■ Exercise goal
Each line from the start of the records through the line containing "Task: Click the $35000 price level label" is to be transcribed exactly, and no other line is to be included.

■ Data in this exercise
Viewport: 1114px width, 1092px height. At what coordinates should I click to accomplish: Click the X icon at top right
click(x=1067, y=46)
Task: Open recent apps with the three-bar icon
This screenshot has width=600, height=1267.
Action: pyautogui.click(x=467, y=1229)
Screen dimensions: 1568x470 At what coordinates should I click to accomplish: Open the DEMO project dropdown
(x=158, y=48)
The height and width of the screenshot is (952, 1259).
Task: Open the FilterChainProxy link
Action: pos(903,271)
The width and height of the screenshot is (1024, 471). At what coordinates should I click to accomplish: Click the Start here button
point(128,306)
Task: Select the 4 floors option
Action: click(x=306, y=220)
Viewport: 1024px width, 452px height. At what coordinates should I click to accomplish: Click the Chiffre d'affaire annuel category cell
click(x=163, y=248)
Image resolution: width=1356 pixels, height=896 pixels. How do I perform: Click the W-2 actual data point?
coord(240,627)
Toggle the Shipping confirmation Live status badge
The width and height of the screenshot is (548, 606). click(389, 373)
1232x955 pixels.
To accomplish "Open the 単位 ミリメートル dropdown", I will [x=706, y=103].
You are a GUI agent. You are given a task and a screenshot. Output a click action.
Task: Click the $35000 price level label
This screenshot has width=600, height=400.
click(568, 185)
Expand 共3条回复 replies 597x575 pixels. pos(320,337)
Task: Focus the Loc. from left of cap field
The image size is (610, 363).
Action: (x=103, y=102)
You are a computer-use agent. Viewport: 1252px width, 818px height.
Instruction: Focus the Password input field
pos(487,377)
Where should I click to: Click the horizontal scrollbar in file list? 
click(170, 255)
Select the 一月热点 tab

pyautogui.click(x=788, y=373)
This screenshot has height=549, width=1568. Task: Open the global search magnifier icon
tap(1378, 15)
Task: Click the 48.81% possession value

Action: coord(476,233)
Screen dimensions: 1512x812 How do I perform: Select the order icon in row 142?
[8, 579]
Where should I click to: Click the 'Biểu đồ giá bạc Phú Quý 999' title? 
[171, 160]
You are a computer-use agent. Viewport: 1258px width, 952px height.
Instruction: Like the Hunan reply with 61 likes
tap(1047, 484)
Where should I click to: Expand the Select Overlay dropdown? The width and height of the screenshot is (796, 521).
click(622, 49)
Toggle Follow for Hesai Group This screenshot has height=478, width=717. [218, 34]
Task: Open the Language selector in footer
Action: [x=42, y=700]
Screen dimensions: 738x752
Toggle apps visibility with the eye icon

■ Result for this exercise
Viewport: 1114px width, 1092px height. At what coordinates should I click to accomplish: Click the X icon at top right
click(x=1067, y=46)
Task: Open recent apps with the three-bar icon
This screenshot has width=600, height=1267.
Action: pyautogui.click(x=467, y=1229)
Screen dimensions: 1568x470 At what coordinates should I click to accomplish: Open the DEMO project dropdown
(x=158, y=48)
The height and width of the screenshot is (952, 1259).
Task: Open the FilterChainProxy link
Action: pos(903,271)
The width and height of the screenshot is (1024, 471). At what coordinates should I click to accomplish: Click the Start here button
point(128,306)
Task: Select the 4 floors option
Action: click(x=306, y=220)
Viewport: 1024px width, 452px height. At what coordinates should I click to accomplish: Click the Chiffre d'affaire annuel category cell
click(x=163, y=248)
Image resolution: width=1356 pixels, height=896 pixels. How do I perform: Click the W-2 actual data point?
coord(240,627)
Toggle the Shipping confirmation Live status badge
The width and height of the screenshot is (548, 606). click(389, 373)
1232x955 pixels.
To accomplish "Open the 単位 ミリメートル dropdown", I will [x=706, y=103].
You are a GUI agent. You are given a task and a screenshot. Output a click action.
Task: Click the $35000 price level label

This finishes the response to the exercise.